2. A 12-hour cancellation notice is required for all sessions (EST). Please call the office immediately and leave a message; if after hours. Don’t send emails or texts to the trainer directly.  Late Cancels and No-Shows will be billed as a regular session.


3. Should a trainer cancel an appointment via phone in less than 12 hours or fail to appear for an appointment, you will receive (1) free session for your inconvenience.


4. Buddy-System or Small Group PT Training Sessions: If all participating parties are NOT available, the full session will be charged; affecting all clients.


5. No personal training refunds will be issued for any reason, including but not limited to relocation, illness, and unused sessions. *All sessions must be used within 60 days of the purchased date or the consumer forfeits these sessions (single/packages). Arrivals: Please make sure you arrive on time. For any late arrivals, the trainer will provide service for the remaining time left.


6. Consult your trainer for any modifications and physical issues experienced before, during or after the session.


7.    To experience the full exercise program, you agree to regular attendance and/or to follow your designed program.




(a) I hereby certify that I am the holder of the credit card, or an authorized signer on the bank checking account detailed below for the purchase of this program.


(b) I agree to purchase the following program, as an automatic charge to my credit card, or automatic debit to my checking account each month (for monthly program purchases only).*If Applicable


(c) I understand that I will be notified if my credit card or checking account payment fails to authorize for any reason, and that a $5 late fee will apply if I do not provide a valid credit card or checking account ACH information within 5 calendar days of the original rejection date.




Freeze your Auto Pay Account (Instructions)


(a) To freeze your auto pay, a completed request must be submitted in writing at least 30 days in advance of your next billing date in order for your request to be effective the following month.


(b) Members enrolled in the monthly auto renewal program may elect to freeze their auto pay charges once per year according to the policy below:


· You can freeze your Auto Pay schedule once per year at any time for no additional fee.
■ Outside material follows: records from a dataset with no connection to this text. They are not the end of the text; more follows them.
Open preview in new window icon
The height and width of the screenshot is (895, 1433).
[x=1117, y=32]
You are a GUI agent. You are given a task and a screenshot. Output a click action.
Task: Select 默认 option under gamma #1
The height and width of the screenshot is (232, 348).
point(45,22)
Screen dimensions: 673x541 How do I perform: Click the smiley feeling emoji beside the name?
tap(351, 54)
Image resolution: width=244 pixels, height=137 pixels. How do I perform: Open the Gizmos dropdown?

The freeze is activated at the start of the next billing cycle and can be requested in monthly increments for up to 3 months.
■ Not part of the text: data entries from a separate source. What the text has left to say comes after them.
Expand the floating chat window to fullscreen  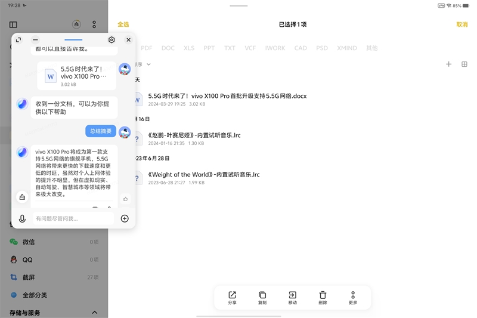point(18,40)
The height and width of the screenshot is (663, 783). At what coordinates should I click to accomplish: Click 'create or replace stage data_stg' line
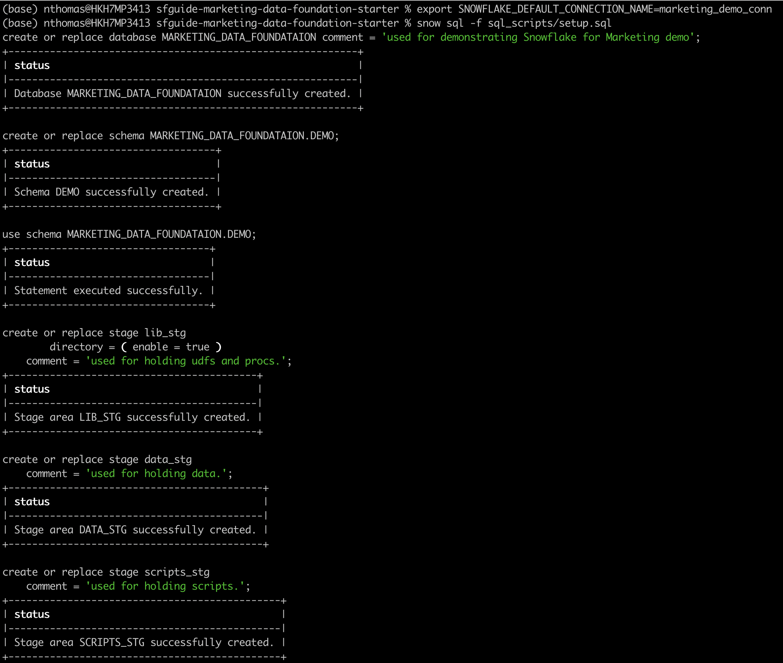coord(97,460)
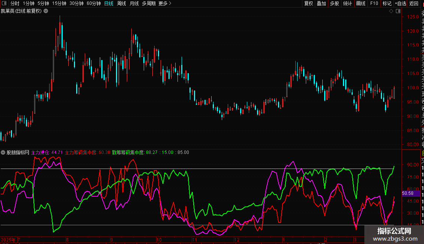Open the 画线 drawing tools
The image size is (424, 244).
point(361,3)
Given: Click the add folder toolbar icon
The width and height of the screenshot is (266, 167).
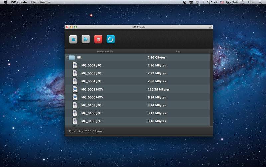Looking at the screenshot, I should click(x=86, y=39).
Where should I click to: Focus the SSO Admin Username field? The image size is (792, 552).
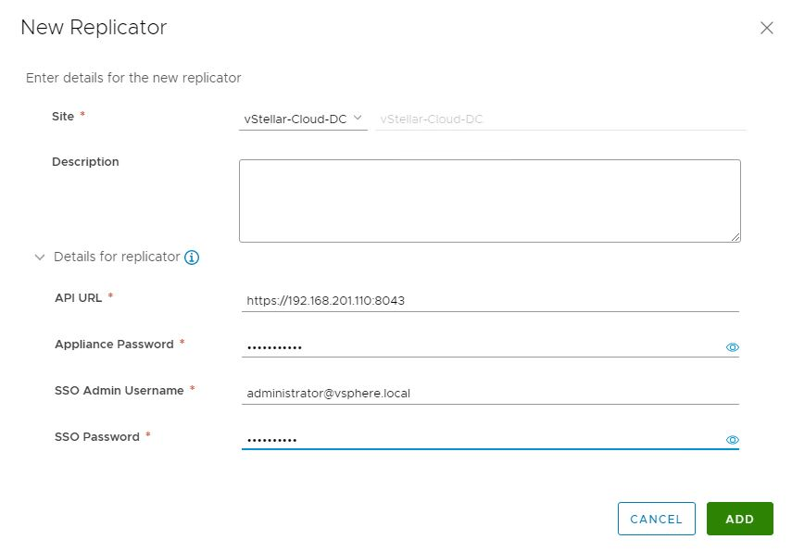click(x=490, y=394)
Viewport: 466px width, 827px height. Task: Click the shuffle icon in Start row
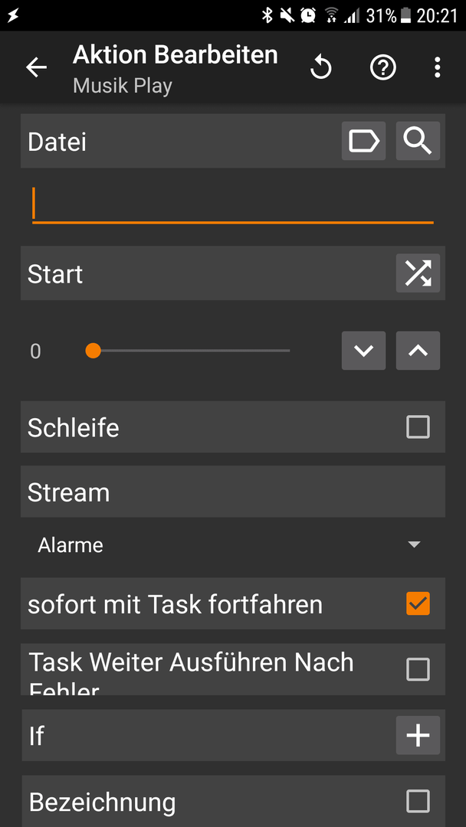pyautogui.click(x=418, y=273)
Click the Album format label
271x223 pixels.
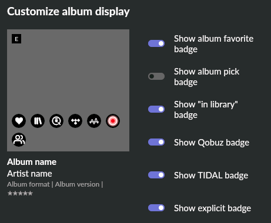[28, 184]
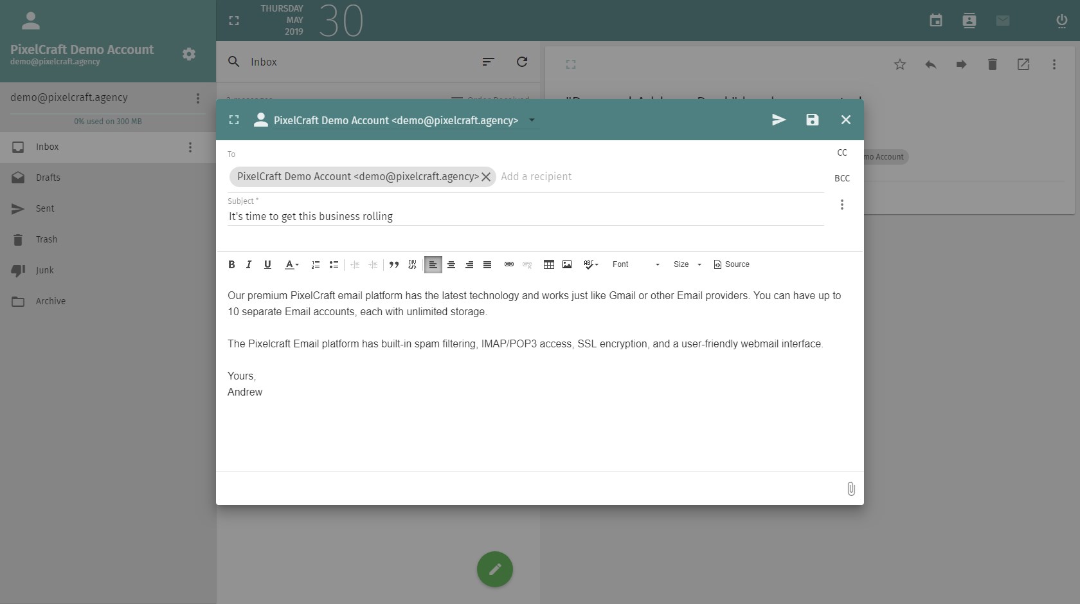
Task: Send the composed email
Action: [779, 120]
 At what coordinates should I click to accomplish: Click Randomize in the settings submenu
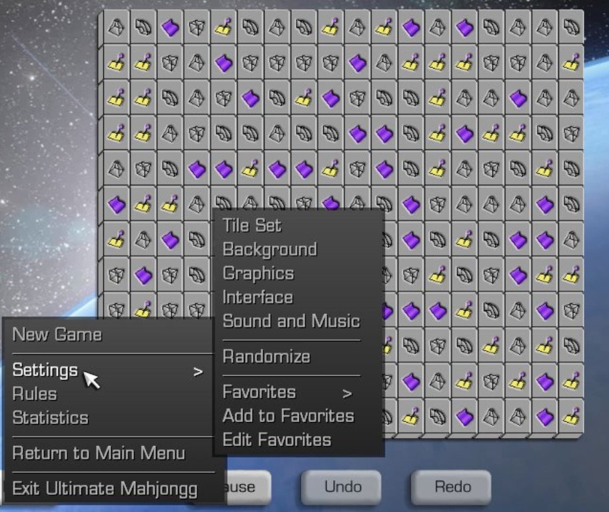click(266, 357)
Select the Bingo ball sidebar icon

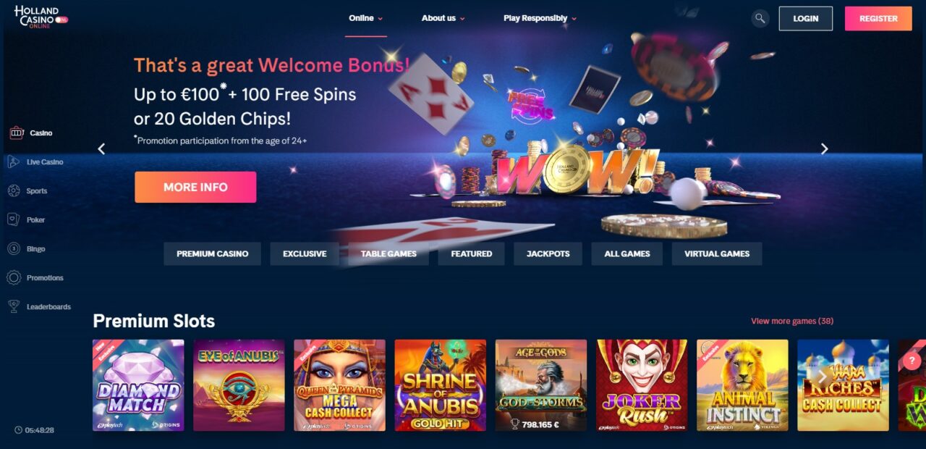pyautogui.click(x=13, y=248)
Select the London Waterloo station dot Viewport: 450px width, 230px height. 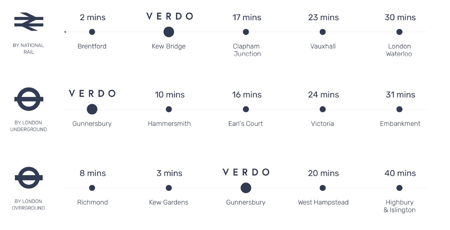click(x=399, y=32)
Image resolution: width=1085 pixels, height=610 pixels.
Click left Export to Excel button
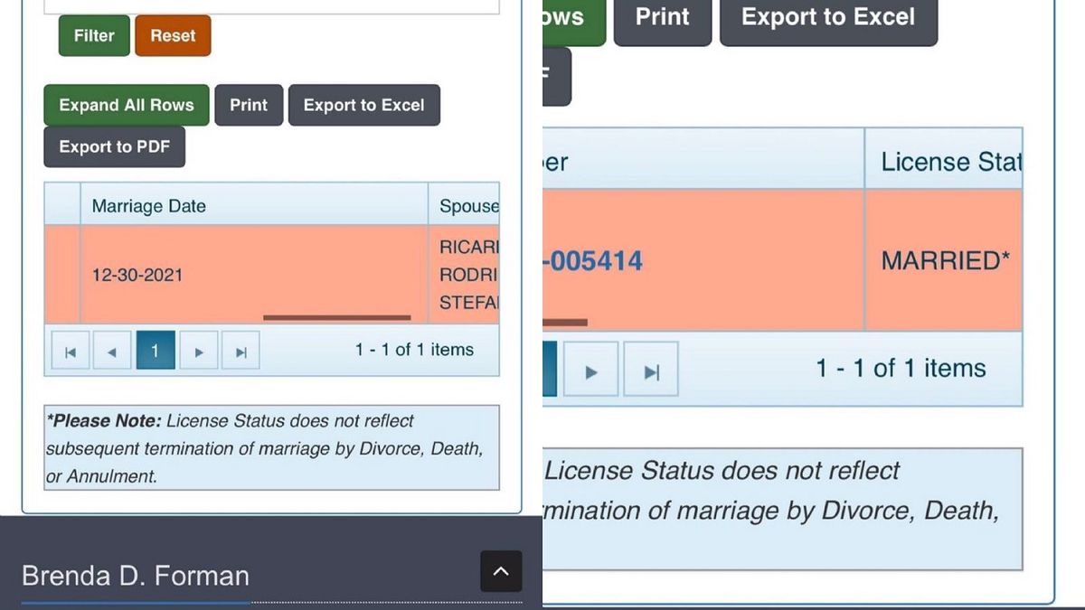363,105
· To request the freeze, complete a freeze request form (call to receive this via email), submit this form via fax, email or snail mail.
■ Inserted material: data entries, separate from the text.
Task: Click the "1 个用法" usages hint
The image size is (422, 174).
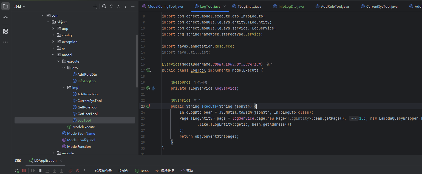Action: tap(200, 82)
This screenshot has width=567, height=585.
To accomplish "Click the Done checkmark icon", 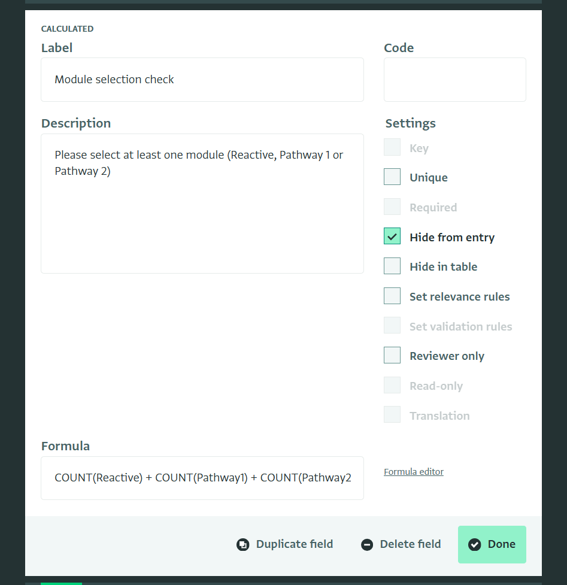I will (x=475, y=545).
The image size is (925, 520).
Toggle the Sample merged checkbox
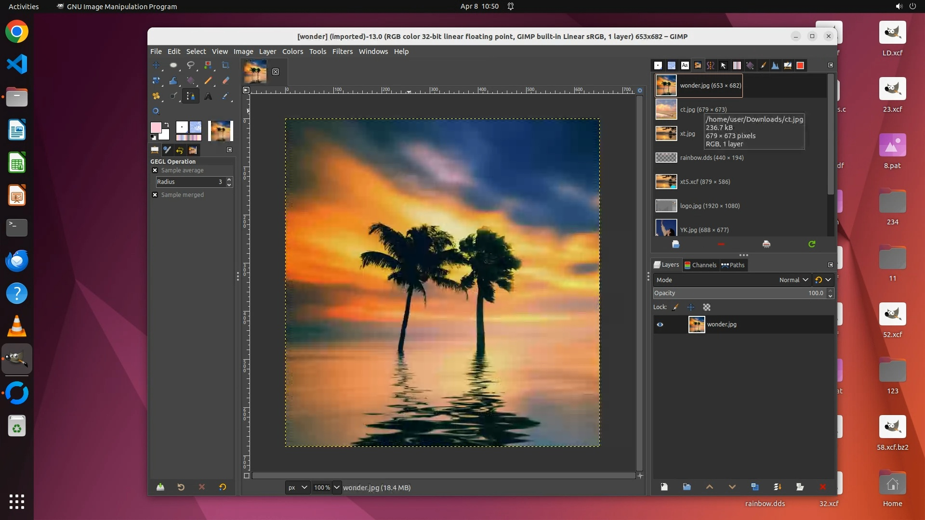click(x=155, y=195)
· Following the end of your requested freeze period, your monthly auto-renewal will automatically be reactivated.


· A completed auto pay cancellation form (call to receive this via email) must be received at least 30 days in advance of your billing cycle in order to cancel from your monthly program. For example: If you are scheduled to be charged March 15th and you want to cancel for the month of March, you must submit a cancellation form by February 15th.